#### EXCERPT
= = =
After my recent experiment on the number of markers needed to split closely related populations, I was encouraged to take another stab at integrating the Xing et al. (2009) dataset with my other collections. This dataset has only ~40k markers in common with my other datasets, as it was typed on a different chip, and after data cleaning (--geno 0.01 in PLINK) and LD-based pruning (--indep-pairwise 50 5 0.3 in PLINK), I was left with a composite dataset of about 30,000 SNPs.
The primary reason for wanting to revisit this dataset is the fact that it had two additional Caucasus populations (Stalskoe and Urkarah) as well as several Indian populations (from Andhra Pradesh, Tamils, and Irula).
In the standard K=10 analysis of the Project, Indian participants invariably get a mixture of "South Asian", "West Asian", "North European", and "East Asian" components, but obviously we should be able to do better than that.
A note of caution: The reduced marker set (~30k) means that a lot of noise is added in the admixture estimates. In particular, many individuals are likely to get low-level admixture from population sources that can be attributed to noise. But, as we will see, the small marker set does not really affect either the power of the GALORE approach, or of ADMIXTURE to infer meaningful clusters.
Dodecad participants
In addition to the reference populations, I have included 14 Dodecad Project members (with 23andMe data) with the criterion that they are non-related have >5% "South Asian" component and less than 5% of the East and West African components. By ID these are:
DOD223 DOD067 DOD010 DOD029 DOD126 DOD128 DOD089 DOD091 DOD090 DOD220 DOD075 DOD078 DOD088 DOD201
GALORE analysis
To verify the existence of structure in the data, I used the MCLUST/MDS approach I've described earlier to infer the existence of clusters in the data. 34 clusters were detected with 16 dimensions of MDS retained.
= = =
#### Collected data entries
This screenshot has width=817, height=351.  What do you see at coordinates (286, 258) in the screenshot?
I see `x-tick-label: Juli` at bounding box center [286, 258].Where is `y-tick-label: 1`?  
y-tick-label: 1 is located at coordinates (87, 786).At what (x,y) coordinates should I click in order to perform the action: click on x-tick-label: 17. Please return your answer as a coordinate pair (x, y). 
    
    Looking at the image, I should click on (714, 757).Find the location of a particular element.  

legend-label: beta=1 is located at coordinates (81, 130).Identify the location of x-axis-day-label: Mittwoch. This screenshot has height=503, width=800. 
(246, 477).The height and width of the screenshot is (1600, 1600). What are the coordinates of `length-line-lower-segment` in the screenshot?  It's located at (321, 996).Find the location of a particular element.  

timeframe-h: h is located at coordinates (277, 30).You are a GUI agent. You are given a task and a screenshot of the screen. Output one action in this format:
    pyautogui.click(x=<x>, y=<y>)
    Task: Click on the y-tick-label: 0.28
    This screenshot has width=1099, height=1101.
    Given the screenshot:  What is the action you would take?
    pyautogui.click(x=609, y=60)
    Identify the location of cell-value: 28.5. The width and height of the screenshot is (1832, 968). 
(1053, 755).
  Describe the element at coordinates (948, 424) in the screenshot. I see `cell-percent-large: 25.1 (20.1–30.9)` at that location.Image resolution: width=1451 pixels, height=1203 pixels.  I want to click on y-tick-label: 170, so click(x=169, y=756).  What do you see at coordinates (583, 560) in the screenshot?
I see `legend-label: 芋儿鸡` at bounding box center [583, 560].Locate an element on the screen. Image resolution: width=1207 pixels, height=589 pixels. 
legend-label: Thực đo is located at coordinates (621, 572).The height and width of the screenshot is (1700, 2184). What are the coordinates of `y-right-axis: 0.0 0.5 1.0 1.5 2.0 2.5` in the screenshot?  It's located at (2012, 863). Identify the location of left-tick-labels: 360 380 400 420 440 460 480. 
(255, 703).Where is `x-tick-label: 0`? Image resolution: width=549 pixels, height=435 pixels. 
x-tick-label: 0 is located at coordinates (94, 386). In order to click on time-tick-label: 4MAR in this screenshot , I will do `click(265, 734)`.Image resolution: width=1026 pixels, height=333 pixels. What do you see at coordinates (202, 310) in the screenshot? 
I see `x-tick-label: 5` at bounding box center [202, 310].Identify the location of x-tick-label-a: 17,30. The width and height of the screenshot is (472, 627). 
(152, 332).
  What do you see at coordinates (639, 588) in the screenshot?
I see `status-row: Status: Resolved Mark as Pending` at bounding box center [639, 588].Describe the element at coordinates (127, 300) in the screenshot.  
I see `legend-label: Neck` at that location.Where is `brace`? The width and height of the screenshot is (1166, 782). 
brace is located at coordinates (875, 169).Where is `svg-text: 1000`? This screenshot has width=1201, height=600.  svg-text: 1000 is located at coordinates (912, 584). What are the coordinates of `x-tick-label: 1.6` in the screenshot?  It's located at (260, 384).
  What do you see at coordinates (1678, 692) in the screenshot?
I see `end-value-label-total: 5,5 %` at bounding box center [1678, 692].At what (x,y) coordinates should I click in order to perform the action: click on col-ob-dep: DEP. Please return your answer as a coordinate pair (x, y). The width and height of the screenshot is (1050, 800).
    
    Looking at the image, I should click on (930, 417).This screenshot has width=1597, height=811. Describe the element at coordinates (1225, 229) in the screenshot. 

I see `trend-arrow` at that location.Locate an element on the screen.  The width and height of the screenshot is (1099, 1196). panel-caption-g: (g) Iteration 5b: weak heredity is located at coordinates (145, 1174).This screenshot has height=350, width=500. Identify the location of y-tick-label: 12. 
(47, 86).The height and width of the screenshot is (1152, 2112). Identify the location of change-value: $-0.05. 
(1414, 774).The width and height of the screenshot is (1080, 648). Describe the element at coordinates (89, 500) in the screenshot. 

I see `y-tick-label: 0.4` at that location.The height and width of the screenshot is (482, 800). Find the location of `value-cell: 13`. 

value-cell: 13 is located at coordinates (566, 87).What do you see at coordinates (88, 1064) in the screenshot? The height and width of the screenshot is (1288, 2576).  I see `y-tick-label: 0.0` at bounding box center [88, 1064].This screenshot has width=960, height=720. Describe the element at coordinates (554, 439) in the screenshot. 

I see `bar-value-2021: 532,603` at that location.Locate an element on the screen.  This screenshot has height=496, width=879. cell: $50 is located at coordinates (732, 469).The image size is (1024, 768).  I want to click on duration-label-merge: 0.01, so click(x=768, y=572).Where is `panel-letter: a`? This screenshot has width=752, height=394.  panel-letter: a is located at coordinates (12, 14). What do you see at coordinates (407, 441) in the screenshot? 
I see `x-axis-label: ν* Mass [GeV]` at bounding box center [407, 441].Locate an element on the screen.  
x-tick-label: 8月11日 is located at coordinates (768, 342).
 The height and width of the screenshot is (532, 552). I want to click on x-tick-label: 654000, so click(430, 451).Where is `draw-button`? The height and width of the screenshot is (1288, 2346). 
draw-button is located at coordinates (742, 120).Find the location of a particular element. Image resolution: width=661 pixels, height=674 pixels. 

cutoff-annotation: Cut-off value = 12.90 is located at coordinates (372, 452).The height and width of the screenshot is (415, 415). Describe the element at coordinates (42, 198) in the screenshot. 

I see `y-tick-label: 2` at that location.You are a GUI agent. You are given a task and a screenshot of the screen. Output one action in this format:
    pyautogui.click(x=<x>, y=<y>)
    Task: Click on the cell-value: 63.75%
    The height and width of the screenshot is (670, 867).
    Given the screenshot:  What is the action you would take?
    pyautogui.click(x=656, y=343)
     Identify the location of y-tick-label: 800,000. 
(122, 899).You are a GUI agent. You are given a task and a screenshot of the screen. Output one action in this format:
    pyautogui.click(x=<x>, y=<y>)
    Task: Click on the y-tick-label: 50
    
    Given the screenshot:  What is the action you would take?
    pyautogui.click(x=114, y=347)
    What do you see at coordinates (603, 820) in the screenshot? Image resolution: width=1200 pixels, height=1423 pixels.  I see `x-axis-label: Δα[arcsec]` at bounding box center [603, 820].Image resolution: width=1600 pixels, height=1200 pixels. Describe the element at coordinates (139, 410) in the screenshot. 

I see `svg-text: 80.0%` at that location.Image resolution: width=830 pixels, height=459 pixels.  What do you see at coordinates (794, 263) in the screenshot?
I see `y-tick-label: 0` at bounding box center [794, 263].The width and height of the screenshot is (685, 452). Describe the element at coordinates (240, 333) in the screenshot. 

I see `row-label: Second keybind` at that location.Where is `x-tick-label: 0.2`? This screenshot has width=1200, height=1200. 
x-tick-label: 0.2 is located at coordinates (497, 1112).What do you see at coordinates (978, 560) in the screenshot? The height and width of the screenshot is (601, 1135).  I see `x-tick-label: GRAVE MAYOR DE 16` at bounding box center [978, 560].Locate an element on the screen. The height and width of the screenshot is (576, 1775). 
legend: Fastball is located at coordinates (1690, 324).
= = =
#### EXPLORE THE MATERIAL
• 1. In the post on the Xing et al. dataset, write out the part that opens with the words "The primary reason" and closes with "Tamils, and Irula).", changing "Indian populations" to "South Asian populations".
• 2. Translate this sentence from the post on the Xing et al. dataset into Spanish: "34 clusters were detected with 16 dimensions of MDS retained."

#### LIST OF SOLUTIONS
• 1.
The primary reason for wanting to revisit this dataset is the fact that it had two additional Caucasus populations (Stalskoe and Urkarah) as well as several South Asian populations (from Andhra Pradesh, Tamils, and Irula).

• 2. Se detectaron 34 clústeres, con 16 dimensiones del MDS conservadas.